# PASSAGE EXTRAIT:
Attention à la fouille! Keystone

Depuis le 1er juillet, les passagers revenant de l'extérieur de l'UE ne peuvent plus rapporter de produit d'origine animale.

Tout le monde n’est pas au courant et les douaniers saisissent chaque jour des dizaines de kilos de «souvenirs». Reportage.

«Konfiskate, BVET, 2» (Confiscations, Office vétérinaire fédéral), indique le container placé à un peu à l’écart du passage des touristes sortant avec leurs lourdes valises et leurs non moins lourdes paupières. Il est 7 heures du matin ce jeudi à Zurich-Kloten.

Les avions en provenance d’Asie se posent les uns après les autres, déversant leurs flots de voyageurs rendus un peu hagards par la longue nuit. Le container, ils ne le voient pas forcément. Certains d’entre eux, pourtant, auront à faire sa «connaissance».

C’est en effet là que les douaniers placent les saucisses, poissons, viandes ou fromages divers confisqués aux touristes qui ne s’étaient pas bien informés avant de partir. Les panneaux et prospectus sont pourtant bien là.

Risque d’épizootie

«Vous ne pouvez pas ramener de la viande, des œufs, du lait, du miel ou d’autres produits d’origine animale – en raison du risque d’épizootie» avertit la brochure destinée aux touristes partant hors de l’Union européenne. L’interdiction est entrée en vigueur le 1er juillet, trois ans après la réglementation similaire édictée par l’UE.

Daniel Tschudin vice-directeur de l’Inspectorat des douanes de l’aéroport de Kloten, soulève le couvercle du container. Une certaine odeur – une odeur certaine… – se dégage des sacs poubelles entassés au fond du container.

Une grande boîte en sagex des Emirats arabes a aussi fini là. «Du poisson, précise le douanier. Au total, ce n’est pas énorme, 10-12 kilos, qui seront détruits», dit-il. «Globalement, le nouveau règlement ne provoque pas trop de remous.»

Record de saisies à Bâle

L’Office vétérinaire fédéral (OVF), qui chapeaute le nouveau règlement, est un peu moins satisfait. «Les douaniers des aéroports doivent encore saisir relativement beaucoup de marchandises, explique le porte-parole Franz Geiser. Mais c’était à prévoir. Il s’agit encore du début.»

Entrées enregistrées

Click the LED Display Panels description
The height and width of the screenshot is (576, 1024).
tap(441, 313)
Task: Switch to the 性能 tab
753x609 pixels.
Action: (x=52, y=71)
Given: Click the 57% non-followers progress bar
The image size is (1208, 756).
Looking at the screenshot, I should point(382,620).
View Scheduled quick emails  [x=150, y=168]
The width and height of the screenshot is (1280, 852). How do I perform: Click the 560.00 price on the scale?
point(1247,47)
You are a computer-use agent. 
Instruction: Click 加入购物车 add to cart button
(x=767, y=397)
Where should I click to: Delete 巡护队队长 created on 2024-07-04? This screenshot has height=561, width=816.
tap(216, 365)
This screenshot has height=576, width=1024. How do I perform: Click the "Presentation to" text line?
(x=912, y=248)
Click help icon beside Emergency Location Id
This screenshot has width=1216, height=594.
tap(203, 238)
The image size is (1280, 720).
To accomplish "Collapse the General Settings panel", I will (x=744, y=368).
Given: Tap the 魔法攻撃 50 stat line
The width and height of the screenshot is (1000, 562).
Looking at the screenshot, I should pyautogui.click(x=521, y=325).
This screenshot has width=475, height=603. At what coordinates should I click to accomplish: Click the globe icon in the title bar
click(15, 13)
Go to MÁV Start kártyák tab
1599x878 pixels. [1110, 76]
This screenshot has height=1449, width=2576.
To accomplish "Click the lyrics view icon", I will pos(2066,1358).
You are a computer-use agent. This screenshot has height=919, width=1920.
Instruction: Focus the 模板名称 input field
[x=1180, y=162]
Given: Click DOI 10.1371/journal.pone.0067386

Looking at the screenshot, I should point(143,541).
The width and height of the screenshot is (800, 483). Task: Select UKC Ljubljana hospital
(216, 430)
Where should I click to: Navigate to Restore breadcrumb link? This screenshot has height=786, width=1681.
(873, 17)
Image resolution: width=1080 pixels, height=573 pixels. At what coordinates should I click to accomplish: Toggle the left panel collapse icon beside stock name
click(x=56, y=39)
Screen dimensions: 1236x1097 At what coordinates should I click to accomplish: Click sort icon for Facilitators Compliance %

# CONSIGNES:
Extrayez de l'article sur les saisies douanières à l'aéroport le passage qui va de « C’est en effet » jusqu'à « pourtant bien là. » inclus.

# RÉPONSE À L'EXERCICE:
C’est en effet là que les douaniers placent les saucisses, poissons, viandes ou fromages divers confisqués aux touristes qui ne s’étaient pas bien informés avant de partir. Les panneaux et prospectus sont pourtant bien là.